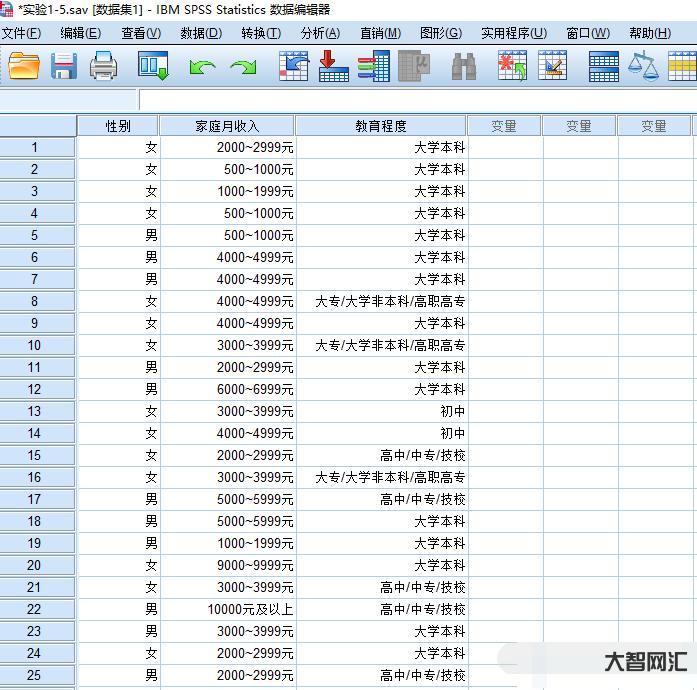Open the 数据(D) menu

[200, 33]
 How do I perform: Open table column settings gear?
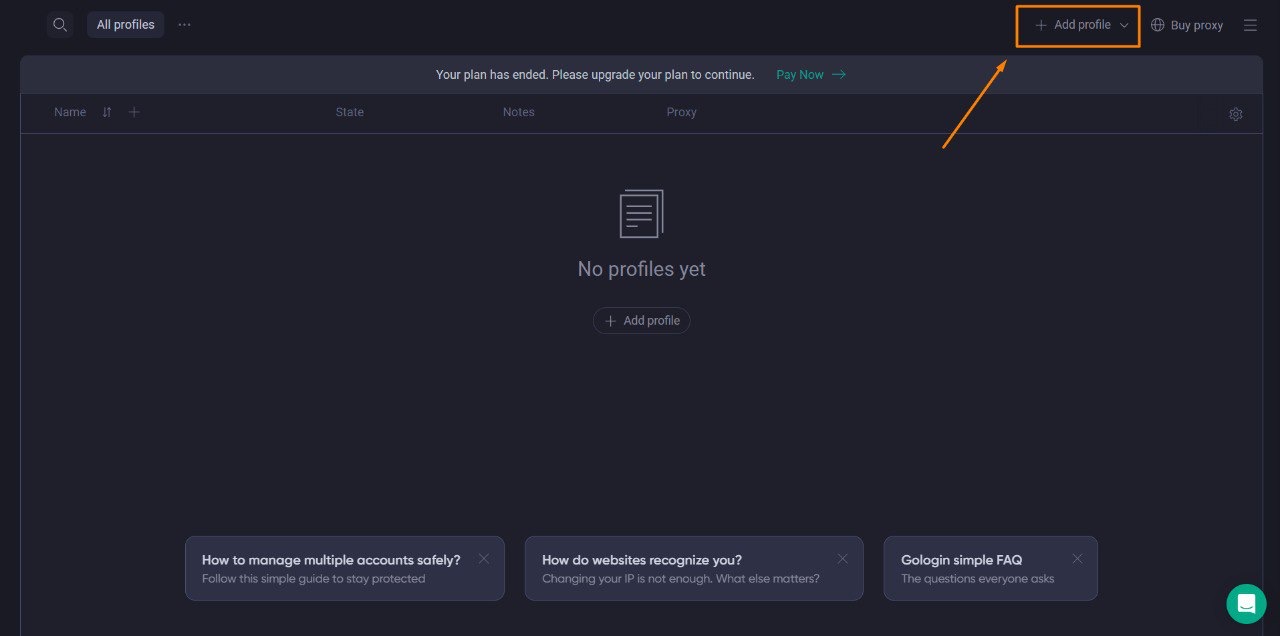[1236, 114]
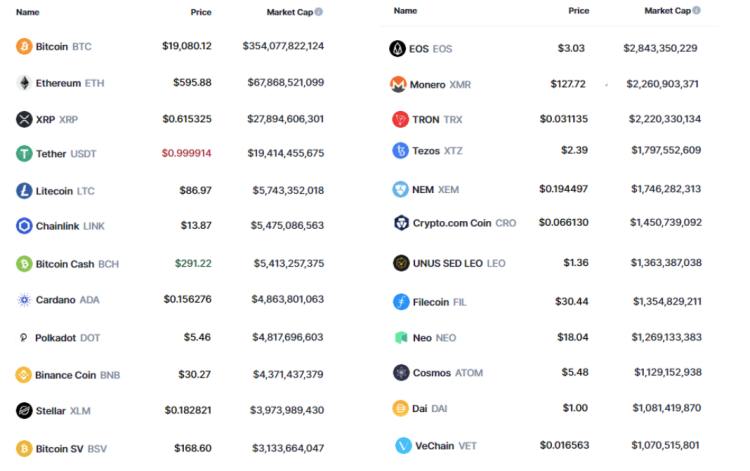The height and width of the screenshot is (471, 750).
Task: Click the red TRON logo icon
Action: 400,119
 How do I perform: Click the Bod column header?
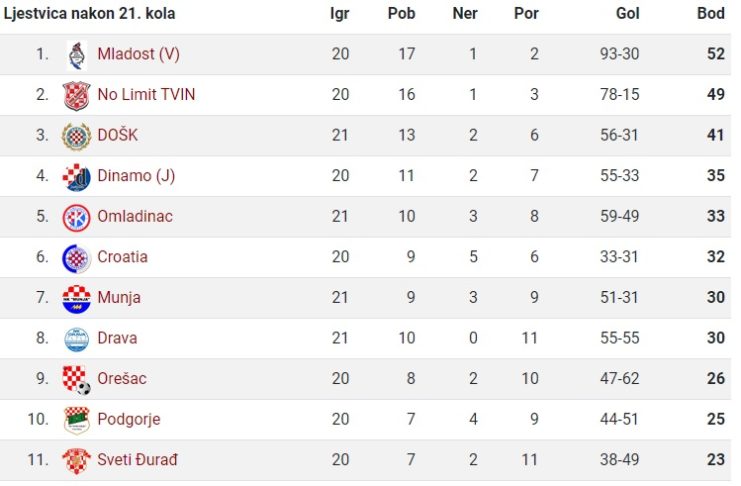711,13
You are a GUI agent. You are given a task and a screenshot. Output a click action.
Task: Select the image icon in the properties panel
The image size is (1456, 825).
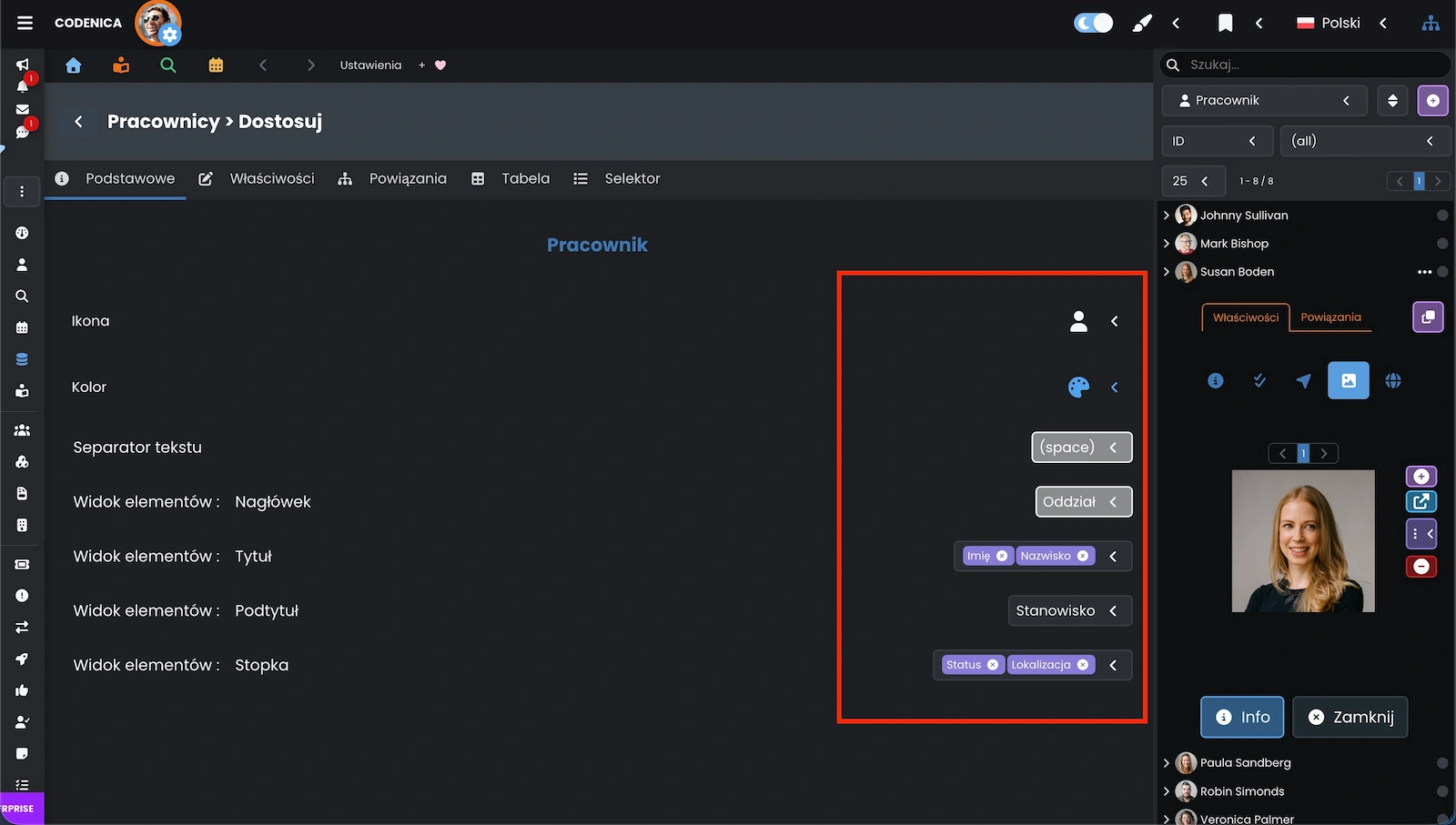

TASK TO CARRY OUT.
Among the lines of the material, find those holding the word "image" and return them.

WRITTEN SOLUTION.
Task: Select the image icon in the properties panel
The image size is (1456, 825).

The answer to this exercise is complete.